Extract:
<<<<

Baby we can work it out

By god, I think I’ve done it. I haven’t bought yarn in over a month.

I like to think it’s because of my gradually decreasing materialism, but I have a nasty feeling that it’s because I ran out of room in the closet.

There’s probably another reason: thanks to the (shudder) moth infestation of this summer, I had to go through all of my yarn, check it for freeloading nasties, wash a bunch of it, then bag all of it and put it away again. As it turns out, in all that awesome yarn, I have … um … a whole lot of awesome yarn. So I’ve been doing what I’d call “shopping my stash,” if I weren’t so aggressively allergic to cutesy hobby-related phrases and acronyms. Hell, I even spell out “local yarn store” every time.

But most of what I’m knitting lately doesn’t warrant climbing on top of the dresser in the closet to get to the yarn boxes; most of it was already on the needles. For the last month, I’ve been entrenched in a grim war on unfinished projects. It’s no glamorous-but-doomed “Charge of the Light Brigade“; it’s a slow, protracted war of attrition, where I move the front lines forward one row at a time and never give up an inch of ground.

>>>>

Pick up the knitting blog post about finishing old projects and write the next few paragraphs, starting right after its last sentence.

Extracted records:
<<<<

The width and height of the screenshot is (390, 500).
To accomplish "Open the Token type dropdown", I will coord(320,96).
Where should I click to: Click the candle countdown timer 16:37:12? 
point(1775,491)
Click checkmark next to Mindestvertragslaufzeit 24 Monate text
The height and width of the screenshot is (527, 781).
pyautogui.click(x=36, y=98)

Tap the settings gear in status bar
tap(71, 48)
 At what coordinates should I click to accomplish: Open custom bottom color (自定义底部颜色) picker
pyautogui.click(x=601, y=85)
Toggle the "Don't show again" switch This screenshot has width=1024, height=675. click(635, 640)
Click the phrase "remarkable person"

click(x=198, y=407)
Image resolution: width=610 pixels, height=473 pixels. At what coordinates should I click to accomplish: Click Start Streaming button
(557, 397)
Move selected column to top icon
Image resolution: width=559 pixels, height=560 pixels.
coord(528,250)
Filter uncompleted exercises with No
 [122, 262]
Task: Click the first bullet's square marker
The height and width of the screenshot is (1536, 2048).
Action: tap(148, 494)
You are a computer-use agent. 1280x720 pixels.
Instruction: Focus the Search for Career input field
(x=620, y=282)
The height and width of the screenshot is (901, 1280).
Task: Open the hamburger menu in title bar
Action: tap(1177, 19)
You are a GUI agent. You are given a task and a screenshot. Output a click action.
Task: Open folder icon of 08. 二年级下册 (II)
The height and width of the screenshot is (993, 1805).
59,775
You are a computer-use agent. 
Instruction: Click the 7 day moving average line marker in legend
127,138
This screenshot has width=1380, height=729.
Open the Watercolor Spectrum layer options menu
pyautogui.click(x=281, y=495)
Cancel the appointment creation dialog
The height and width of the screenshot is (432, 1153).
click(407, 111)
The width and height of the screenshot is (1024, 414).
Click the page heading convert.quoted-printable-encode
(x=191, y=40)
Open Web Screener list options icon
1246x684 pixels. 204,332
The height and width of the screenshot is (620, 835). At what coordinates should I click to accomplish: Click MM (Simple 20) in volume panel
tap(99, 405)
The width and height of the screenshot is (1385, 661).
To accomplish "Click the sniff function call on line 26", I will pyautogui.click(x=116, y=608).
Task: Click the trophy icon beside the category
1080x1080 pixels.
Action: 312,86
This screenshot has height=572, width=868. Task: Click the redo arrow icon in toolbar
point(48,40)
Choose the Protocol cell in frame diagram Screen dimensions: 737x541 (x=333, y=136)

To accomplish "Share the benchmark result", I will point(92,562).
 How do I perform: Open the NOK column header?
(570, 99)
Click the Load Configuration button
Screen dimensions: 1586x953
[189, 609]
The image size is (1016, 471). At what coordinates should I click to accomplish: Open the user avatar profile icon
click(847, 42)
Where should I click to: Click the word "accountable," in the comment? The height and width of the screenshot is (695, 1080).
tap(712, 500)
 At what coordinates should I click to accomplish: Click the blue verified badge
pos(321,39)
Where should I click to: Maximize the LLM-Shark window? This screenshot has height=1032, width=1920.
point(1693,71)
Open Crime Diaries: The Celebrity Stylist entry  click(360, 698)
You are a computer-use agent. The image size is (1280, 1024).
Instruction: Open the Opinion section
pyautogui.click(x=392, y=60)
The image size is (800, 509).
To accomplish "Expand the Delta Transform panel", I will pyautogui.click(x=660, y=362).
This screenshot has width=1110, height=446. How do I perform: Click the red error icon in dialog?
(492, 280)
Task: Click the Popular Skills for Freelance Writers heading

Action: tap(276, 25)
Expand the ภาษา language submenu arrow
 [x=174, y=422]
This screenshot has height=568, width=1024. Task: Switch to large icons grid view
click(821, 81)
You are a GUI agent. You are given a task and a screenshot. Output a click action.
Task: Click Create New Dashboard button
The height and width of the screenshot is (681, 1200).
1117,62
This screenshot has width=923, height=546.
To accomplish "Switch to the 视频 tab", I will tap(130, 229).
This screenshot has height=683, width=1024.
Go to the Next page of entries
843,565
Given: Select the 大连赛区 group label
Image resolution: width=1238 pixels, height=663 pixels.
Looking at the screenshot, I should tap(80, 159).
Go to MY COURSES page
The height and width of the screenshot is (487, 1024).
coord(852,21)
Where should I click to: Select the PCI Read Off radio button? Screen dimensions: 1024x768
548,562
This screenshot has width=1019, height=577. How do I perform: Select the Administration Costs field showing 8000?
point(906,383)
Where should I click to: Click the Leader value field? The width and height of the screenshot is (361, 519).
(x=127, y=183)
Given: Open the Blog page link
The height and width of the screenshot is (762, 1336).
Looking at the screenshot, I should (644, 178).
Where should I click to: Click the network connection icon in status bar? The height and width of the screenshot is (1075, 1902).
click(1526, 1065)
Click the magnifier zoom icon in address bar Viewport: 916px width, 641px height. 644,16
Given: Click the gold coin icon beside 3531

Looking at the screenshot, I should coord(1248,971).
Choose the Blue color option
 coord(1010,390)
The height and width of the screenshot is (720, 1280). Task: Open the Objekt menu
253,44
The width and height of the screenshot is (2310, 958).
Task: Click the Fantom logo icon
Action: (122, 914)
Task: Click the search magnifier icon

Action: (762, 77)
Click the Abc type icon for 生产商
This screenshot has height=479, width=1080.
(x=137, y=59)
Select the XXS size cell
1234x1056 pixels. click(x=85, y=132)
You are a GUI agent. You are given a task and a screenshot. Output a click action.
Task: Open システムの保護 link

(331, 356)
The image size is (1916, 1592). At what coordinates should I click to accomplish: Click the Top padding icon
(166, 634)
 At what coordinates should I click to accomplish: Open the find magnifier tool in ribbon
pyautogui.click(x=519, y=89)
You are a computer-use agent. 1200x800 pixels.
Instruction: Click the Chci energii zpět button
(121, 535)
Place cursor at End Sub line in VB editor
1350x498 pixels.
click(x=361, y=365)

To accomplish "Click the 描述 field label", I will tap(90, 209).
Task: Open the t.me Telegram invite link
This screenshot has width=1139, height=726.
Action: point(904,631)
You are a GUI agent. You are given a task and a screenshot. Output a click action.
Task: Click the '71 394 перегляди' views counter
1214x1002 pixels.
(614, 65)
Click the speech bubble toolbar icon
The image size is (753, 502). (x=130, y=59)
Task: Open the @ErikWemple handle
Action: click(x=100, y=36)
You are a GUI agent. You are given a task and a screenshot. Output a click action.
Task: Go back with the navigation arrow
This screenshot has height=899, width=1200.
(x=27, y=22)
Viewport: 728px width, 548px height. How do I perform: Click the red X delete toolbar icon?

>>>>

Response box:
Every time I start craving sock yarn, I give myself a stern reminder that I don’t need more, and distract myself by going through all my potential and half-started projects.The urge to consume quickly dissolves into despair that I’ll never finish anything, ever, and after checking my Ravelry projects to find out what I’ve been ignoring longest, I dig up a little bag with a half-finished project in it and pick up where I left off. I’ve even started ripping out half-started, totally pleasing projects that stalled out when I lost momentum, because I can’t look at them without seeing a giant glowing tally mark in the “CRAP YET TO DO” pile.

It all sounds incredibly depressing, but I swear it’s not. And there’s an unexpected benefit: I’m finally figuring out where all my needles went! It’s actually starting new projects that wears me out. Once the “oooh I’m starting something new and shiny” dopamine rush wears off, I’m staring at yet another project taking up time and resources I promised to something else, and it starts to feel hollow and meaningless.

I think what I’m saying is, I’m tired of cheating on my knitting, and I want to work things out. Is there some kind of hobby couples therapy out there I should look at?